NASA’s Curiosity Mars rover took a close-up picture of a rock nicknamed Terra Firme, whose shape resembles an open book. The picture was taken with a specialized camera called the Mars Hand Lens Imager (MAHLI).
At just over an inch in width, the rock’s odd shape is actually not an unusual event, as Martian rocks are often shaped by water seeping through the crevices, bringing with it the harder minerals that aid in the long-term erosion of the rock’s form.
In this case, following sand storms and very strong winds, the rock was eroded over a long period of time until it took its current shape, almost perfectly resembling an open book.
The rover Curiosity is a mobile laboratory, launched back in November 2011 from Florida’s Cape Canaveral and finally landed on Mars in August 2012, on a part of Mars called Gale Crater.
NASA launched Curiosity as part of a long-term mission to investigate Mars in ways previously uncharted. The lab is unmanned and operated by the Jet Propulsion Laboratory and California Institute of Technology.
The mission aims to unveil any life that may exist on Mars, and get a clearer picture regarding climate conditions on the red planet, and whether those could ever sustain human life or even enable humanity to build structures on certain territories of Mars that could sustain human life artificially.
This could come across as incubators with living quarters, not unlike what you see in research stations at the North Pole, but on a different scale.
In order to achieve said objectives, eight scientific goals have been designated.
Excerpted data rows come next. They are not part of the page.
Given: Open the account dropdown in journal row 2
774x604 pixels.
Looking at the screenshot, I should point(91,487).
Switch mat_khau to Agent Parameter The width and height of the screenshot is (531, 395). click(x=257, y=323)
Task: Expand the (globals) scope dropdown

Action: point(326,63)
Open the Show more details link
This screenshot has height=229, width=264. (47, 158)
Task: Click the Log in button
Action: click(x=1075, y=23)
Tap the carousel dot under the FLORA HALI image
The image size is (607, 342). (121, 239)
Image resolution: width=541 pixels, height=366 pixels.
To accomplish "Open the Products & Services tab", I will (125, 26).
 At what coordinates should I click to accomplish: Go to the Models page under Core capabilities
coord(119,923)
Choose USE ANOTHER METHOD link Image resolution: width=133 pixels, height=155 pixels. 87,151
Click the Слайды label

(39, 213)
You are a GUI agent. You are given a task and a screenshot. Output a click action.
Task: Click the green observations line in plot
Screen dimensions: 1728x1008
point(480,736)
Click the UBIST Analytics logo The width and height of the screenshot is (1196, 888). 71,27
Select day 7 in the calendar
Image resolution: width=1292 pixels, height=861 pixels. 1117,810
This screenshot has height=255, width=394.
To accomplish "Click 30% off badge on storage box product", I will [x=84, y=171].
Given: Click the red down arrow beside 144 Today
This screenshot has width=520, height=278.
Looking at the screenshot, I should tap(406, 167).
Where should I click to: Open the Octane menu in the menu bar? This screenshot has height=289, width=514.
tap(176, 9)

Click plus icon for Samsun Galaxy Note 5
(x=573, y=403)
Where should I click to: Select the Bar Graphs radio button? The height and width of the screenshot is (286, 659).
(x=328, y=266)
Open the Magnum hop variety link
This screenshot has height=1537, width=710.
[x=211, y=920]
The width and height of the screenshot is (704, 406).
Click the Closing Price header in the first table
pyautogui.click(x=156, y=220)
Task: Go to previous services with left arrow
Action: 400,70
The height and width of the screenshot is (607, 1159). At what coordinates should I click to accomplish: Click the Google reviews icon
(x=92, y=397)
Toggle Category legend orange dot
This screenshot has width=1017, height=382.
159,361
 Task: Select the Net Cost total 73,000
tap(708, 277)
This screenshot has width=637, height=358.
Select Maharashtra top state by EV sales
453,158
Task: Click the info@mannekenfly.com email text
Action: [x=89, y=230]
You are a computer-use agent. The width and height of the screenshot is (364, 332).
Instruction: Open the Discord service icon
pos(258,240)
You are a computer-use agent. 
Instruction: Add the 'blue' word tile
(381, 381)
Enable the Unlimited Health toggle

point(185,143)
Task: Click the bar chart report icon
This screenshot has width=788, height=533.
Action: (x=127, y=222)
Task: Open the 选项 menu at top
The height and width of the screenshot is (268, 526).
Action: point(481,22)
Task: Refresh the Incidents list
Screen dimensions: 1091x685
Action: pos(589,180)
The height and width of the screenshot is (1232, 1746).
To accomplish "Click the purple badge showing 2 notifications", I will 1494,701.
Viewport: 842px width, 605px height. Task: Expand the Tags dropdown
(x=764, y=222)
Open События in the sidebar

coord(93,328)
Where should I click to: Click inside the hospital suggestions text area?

Equipped with innovative technology, including cameras, spectrometers and sensors, the rover has conducted experiments and intelligence-gathering expeditions to help scientists understand both the history and the evolution of this unique planet.
The most prominent discoveries thus far has been evidence of ancient water ravines and the presence of organic molecules, indicating that at some point in the past microbiological life forms had been sustained on Mars.